In a just-released report analyzing recalls conducted by the U.S. Consumer Product Safety Commission, the group found that 40 nursery products involving more than 21 million units and tied to 198 injuries and nine deaths were recalled.
"And those incidents include only those already reported at the time of the recall," Kids in Danger executive director Nancy Cowles said in a statement e-mailed to WalletPop.com. "More needs to be done to protect children from these hazards."
Among the biggest recalls:
- 4 million units of Aqua-Leisure inflatable baby floats (the leg straps can tear and cause a baby go under water)
- 2.1 million Stork Craft drop-side cribs (entrapment and fall dangers)
- 643,000 Evenflo Envision high chairs (risk of falls and choking)
Kids in Danger also singled out two companies with a startling number of reports of incidents prior before a recall was put in place. Wooden Play Sets by Adventure Playsets and Rainforest Play Yards by Simplicity Inc. tallied more than 1,000 reported incidents prior to its recall and Evenflo's Envision high chairs were blamed for 54 injuries before they were recalled.
The nation's product safety system largely relies on self-reporting by companies. They are obligated to immediately inform the CPSC of a possible product defect when a risk of serious injury or death is discovered.
At least four deaths were attributed to problems with the Stork Craft cribs, which gave momentum to the already strong movement to rid the marketplace of drop-side cribs -- a type of crib that was once the industry standard. Cribs made by Simplicity, which is now defunct, are blamed for nearly a dozen deaths. CPSC officials have said they expect a virtual ban of the cribs to be put in place this year. Toys R Us has said it stopped ordering drop-side cribs for its Babies R Us stores, wiping out a huge market for those cribs.
What's left now are the tens of millions of drop-side cribs still in homes and child care centers.
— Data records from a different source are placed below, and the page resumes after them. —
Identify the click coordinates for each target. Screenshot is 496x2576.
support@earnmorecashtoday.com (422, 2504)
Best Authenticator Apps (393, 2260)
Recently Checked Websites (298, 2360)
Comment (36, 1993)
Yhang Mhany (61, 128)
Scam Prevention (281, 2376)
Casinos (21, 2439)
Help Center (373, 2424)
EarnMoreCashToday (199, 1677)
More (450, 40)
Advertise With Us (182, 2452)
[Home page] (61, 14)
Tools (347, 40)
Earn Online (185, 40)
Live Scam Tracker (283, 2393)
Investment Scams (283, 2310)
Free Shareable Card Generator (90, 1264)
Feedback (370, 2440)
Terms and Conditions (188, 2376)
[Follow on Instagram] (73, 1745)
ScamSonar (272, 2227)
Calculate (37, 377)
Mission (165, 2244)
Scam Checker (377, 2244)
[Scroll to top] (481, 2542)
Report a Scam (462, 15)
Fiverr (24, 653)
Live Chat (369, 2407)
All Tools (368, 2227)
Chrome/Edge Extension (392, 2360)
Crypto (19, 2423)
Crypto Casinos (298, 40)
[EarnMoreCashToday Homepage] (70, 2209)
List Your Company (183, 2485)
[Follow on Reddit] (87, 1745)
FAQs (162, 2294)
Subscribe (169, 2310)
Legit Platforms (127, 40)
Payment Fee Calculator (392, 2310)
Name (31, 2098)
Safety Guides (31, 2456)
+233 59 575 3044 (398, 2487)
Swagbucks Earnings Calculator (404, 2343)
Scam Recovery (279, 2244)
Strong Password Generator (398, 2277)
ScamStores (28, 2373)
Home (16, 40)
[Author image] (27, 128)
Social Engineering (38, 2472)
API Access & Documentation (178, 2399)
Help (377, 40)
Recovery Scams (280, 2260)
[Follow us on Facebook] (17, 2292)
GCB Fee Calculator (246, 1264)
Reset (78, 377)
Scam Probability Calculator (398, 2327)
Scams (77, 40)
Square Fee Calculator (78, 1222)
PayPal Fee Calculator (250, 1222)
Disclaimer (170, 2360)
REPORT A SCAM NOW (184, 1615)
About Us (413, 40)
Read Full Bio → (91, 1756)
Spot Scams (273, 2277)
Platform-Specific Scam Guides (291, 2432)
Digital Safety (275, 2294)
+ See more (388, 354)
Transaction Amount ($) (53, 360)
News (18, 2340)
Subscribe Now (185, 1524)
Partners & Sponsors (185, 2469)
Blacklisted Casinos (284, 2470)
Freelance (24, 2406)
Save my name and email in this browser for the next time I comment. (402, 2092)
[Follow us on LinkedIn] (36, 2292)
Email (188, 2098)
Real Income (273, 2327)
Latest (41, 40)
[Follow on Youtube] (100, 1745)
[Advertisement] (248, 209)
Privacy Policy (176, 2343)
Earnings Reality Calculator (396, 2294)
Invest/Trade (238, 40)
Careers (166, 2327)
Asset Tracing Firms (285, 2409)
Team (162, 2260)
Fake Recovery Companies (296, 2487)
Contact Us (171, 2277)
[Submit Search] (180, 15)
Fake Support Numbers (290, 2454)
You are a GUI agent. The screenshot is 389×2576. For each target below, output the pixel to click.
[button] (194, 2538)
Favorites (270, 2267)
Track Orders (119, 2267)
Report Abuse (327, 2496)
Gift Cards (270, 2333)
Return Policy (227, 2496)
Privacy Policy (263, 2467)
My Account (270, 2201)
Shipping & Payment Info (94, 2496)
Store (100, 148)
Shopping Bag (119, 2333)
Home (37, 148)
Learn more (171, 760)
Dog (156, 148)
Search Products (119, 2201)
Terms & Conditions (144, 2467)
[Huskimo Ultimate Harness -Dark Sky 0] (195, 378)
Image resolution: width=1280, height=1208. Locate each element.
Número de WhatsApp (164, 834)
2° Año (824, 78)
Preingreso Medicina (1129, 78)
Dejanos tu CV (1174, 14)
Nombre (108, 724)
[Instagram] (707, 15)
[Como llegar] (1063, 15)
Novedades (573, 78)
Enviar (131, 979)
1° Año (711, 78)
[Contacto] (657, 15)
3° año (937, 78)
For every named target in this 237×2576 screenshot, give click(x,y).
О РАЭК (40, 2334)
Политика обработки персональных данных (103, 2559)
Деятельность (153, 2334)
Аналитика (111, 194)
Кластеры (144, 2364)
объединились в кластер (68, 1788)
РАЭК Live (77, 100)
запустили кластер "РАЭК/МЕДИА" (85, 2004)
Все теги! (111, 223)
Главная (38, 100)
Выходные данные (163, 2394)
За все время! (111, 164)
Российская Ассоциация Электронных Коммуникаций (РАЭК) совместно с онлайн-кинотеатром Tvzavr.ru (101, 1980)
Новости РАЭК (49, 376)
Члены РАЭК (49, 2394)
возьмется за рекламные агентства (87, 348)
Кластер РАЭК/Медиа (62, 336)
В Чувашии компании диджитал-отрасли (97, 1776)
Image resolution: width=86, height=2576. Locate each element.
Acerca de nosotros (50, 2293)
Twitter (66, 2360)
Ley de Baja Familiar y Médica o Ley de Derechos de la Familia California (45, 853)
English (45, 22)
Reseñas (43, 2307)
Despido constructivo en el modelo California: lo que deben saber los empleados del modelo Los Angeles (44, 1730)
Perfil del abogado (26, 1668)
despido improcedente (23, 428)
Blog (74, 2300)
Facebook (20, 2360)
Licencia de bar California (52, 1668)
"This Kids In Danger report highlights the need for all of us to continue our work at the state and federal level to protect children from dangerous products," Illinois Attorney General Lisa Madigan said in a written statement. "With new leadership at the CPSC, we are making strides to improve the product safety information available to parents and to require greater accountability for product manufacturers."